We also recommend that State-based Exchanges that do not currently conduct preenrollment verification of special enrollment period eligibility consider following this approach as well, and request comment on whether State-based Exchanges should also be required to conduct pre-enrollment verification, with an appropriate amount of time to implement such a process, and how long that transition period should be.

As noted above, the pre-enrollment verification of special enrollment period eligibility is intended to address concerns about potential adverse selection. However, we have heard concerns that existing Exchange enrollees are utilizing special enrollment periods to change plan metal levels based on ongoing health needs during the coverage year, and that this is having a negative impact on the risk pool. We have concerns about applying the approach of pending a plan selection until pre-enrollment verification is conducted while the consumer would still have an active policy because we believe the potential overlap of current, active policies and pended plan selections will create significant confusion for consumers and create burden on issuers to manage the potential operational issues. For example, if a consumer who is currently enrolled is seeking to add a new spouse under the marriage special enrollment period, the current coverage would remain in force until the consumer submits documentation to verify the marriage. At that time the pended plan selection would be released, potentially with a retroactive coverage effective date based on the date of the plan selection with both individuals; and the current coverage with the single enrollee would be retroactively terminated to when the new policy begins. If the new plan selection is with a new issuer, any claims incurred during that time period would need to be reconciled across the issuers.

As an alternative, we are proposing new paragraph (a)(4) to limit the ability of existing Exchange enrollees to change plan metal levels during the coverage year. The proposed changes in paragraph (a)(4) would apply in the individual market outside the Exchanges, but would not apply in the group market. We are proposing changes to §147.104(b)(2)(i) and §155.725(j)(2)(i) to specify this. We are also proposing to amend the introductory language in paragraph (d) of this section and to add a new paragraph (a)(3) to conform with this proposed change. For special enrollment periods administered on the Exchange, the Exchange would limit the plan selection choices. We request comment on all aspects of this proposal, including whether it would be preferable to address adverse selection concerns for existing enrollees by applying the approach of pending plan selections until pre-enrollment verification is completed based on document reviews instead of the current plan and metal level restrictions. We also request comment on any alternative strategies for addressing potential adverse selection issues for existing enrollees who are eligible for a special enrollment period.

We understand that State-based Exchanges may not be able to implement these changes starting in 2017, and seek comment on an appropriate transitional period for State-based
Exchanges, or whether these changes should be optional for State-based Exchanges.

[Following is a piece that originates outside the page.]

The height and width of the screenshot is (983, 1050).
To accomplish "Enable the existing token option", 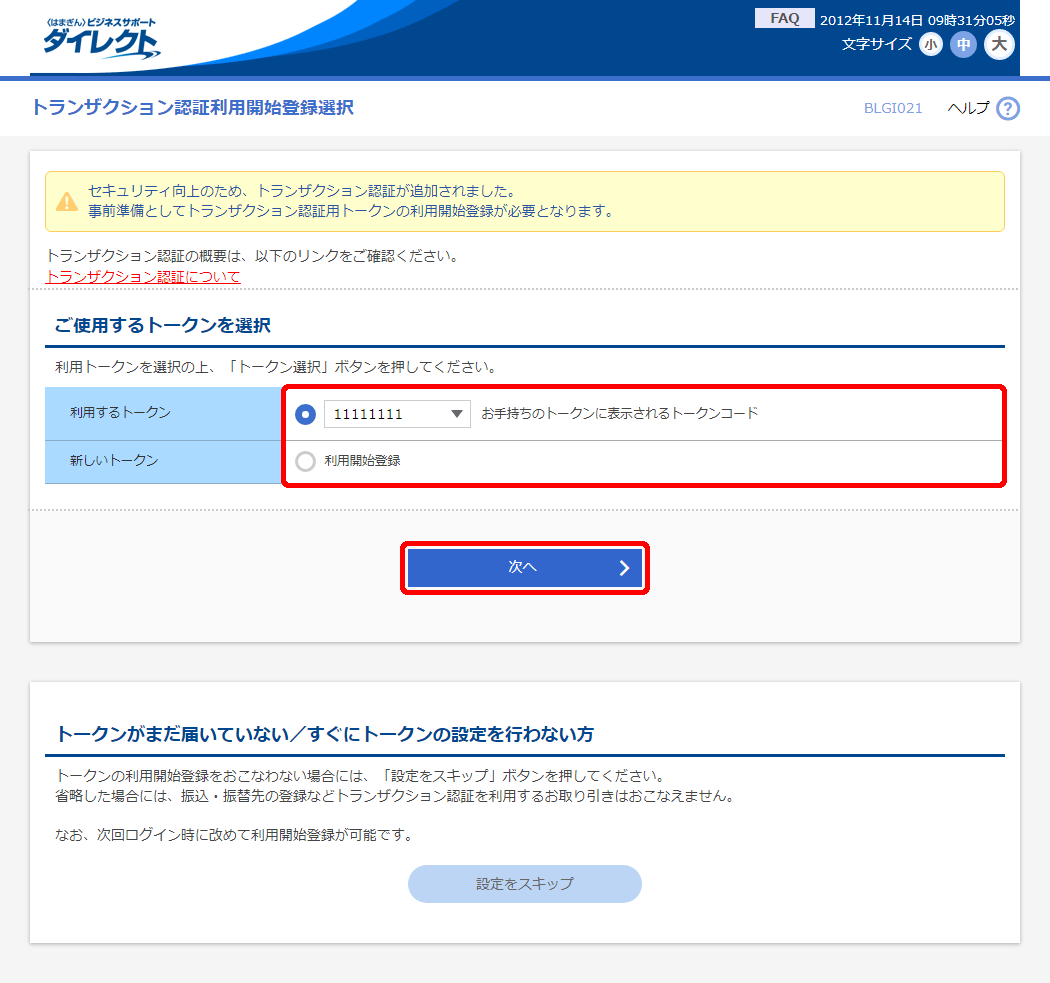I will point(304,414).
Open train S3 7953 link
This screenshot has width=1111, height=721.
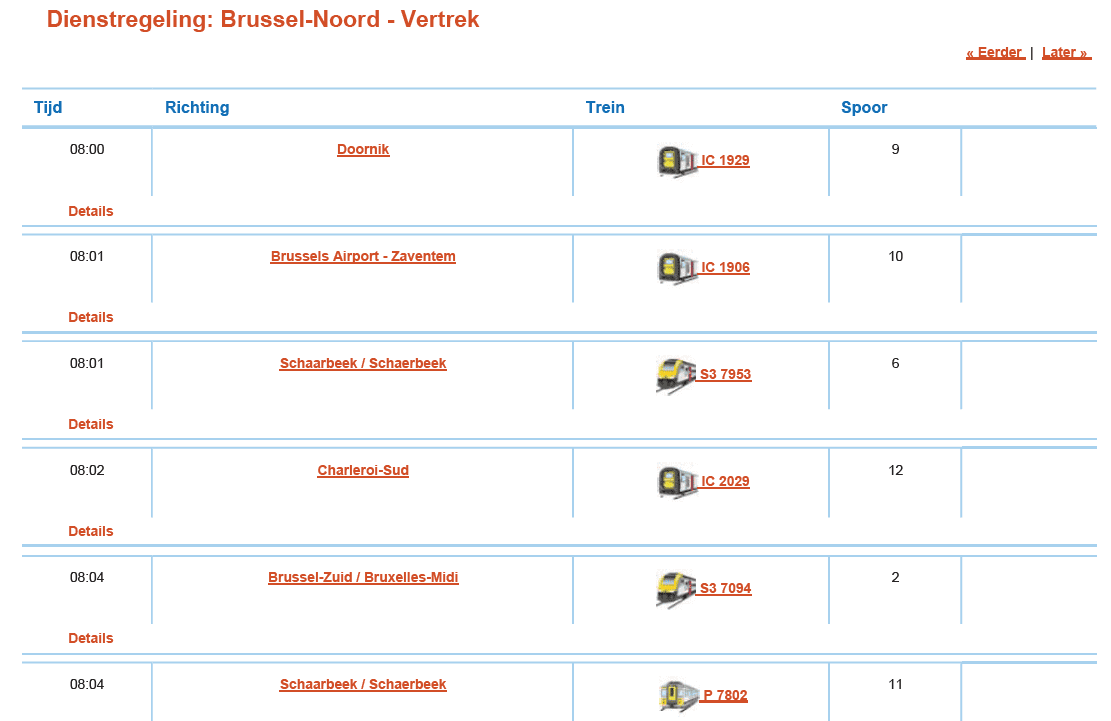click(725, 374)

Under new paragraph (a)(4)(i), we propose to require that if an enrollee qualifies for a special enrollment period due to gaining a dependent in paragraph (d)(2)(i) of this section, the Exchange may allow him or her to add the new dependent to his or her current QHP (subject to the ability to enroll in silver level coverage in certain circumstances as discussed in the next paragraph). Alternatively, if the QHP’s business rules do not allow the new dependent to enroll, the Exchange may allow the enrollee and his or her new dependent to enroll in another QHP within the same level of coverage (or an “adjacent” level of coverage, if no such plans are available), as defined in §156.140(b). This ensures that enrollees who qualify for the special enrollment period due to gaining a dependent are using this special enrollment period for its primary purpose of enrolling the new dependent in coverage. If finalized, we intend to implement this policy for the FFEs and SBE-FPs as soon as practicable. We seek comment on this proposal.

New paragraph (a)(4)(ii) proposes to require that if an enrollee or his or her dependent is not enrolled in a silver level QHP and becomes newly eligible for cost-sharing reductions and qualifies for the special enrollment periods in paragraph (d)(6)(i) and (ii) of this section, the Exchange may allow the enrollee and dependent to enroll in only a QHP at the silver level, as specified in §156.140(b)(2). We seek comment on this proposal, including with respect to whether individuals newly eligible for APTC in this circumstance should also be able to enroll in a silver level QHP, or QHPs of other metal levels.

New paragraph (a)(4)(iii) proposes that, for an enrollee who qualifies for the remaining special enrollment periods specified in paragraph (d), the Exchange must only allow the enrollee and his or her dependents to make changes to their enrollment in the same QHP or to change to another QHP within the same level of coverage, as defined in §156.140(b), if other QHPs at that metal level are available. This restriction would extend to enrollees who are on an application where a new applicant is enrolling in coverage through a special enrollment period. This proposal ensures that enrollees who qualify for a special enrollment period or are on an application where an applicant qualifies for a special enrollment period to newly enroll in coverage are not using this special enrollment period to simply switch levels of coverage during the coverage year. This policy would apply to most Exchange enrollees who qualify for a special enrollment period during the coverage year, further protecting the Exchanges from adverse selection. Affected special enrollment periods include special enrollment periods for enrollees who lost minimum essential coverage through the Exchange during the coverage year in accordance with paragraph (d)(1); demonstrated to the Exchange that the QHP into which they have enrolled has violated a material provision of its contract in accordance with paragraph
(d)(5); gained access to a new QHP due to a permanent move in accordance with paragraph
(d)(7); or were affected by a material plan or benefit display errors in accordance with paragraph
(d)(12). Enrollees who qualify for the special enrollment periods in paragraphs (d)(4), (d)(9), and (d)(10) would be excluded from this new requirement because the qualifying events that enabled them to qualify for these special enrollment periods may have also resulted in an inability to enroll in their desired plan during the annual open enrollment period. In addition, we propose to exclude the special enrollment period in paragraph (d)(8) for Indians and their dependents. We seek comment on this proposal, and whether other special enrollment periods should be excluded. We also seek comment on the appropriate transitional period to enable State-based Exchanges to build these capacities, or whether the proposals in new paragraph (a)(4) should be at the option of the Exchanges. We also seek comment on how this proposal would be operationalized in the off-Exchange individual market.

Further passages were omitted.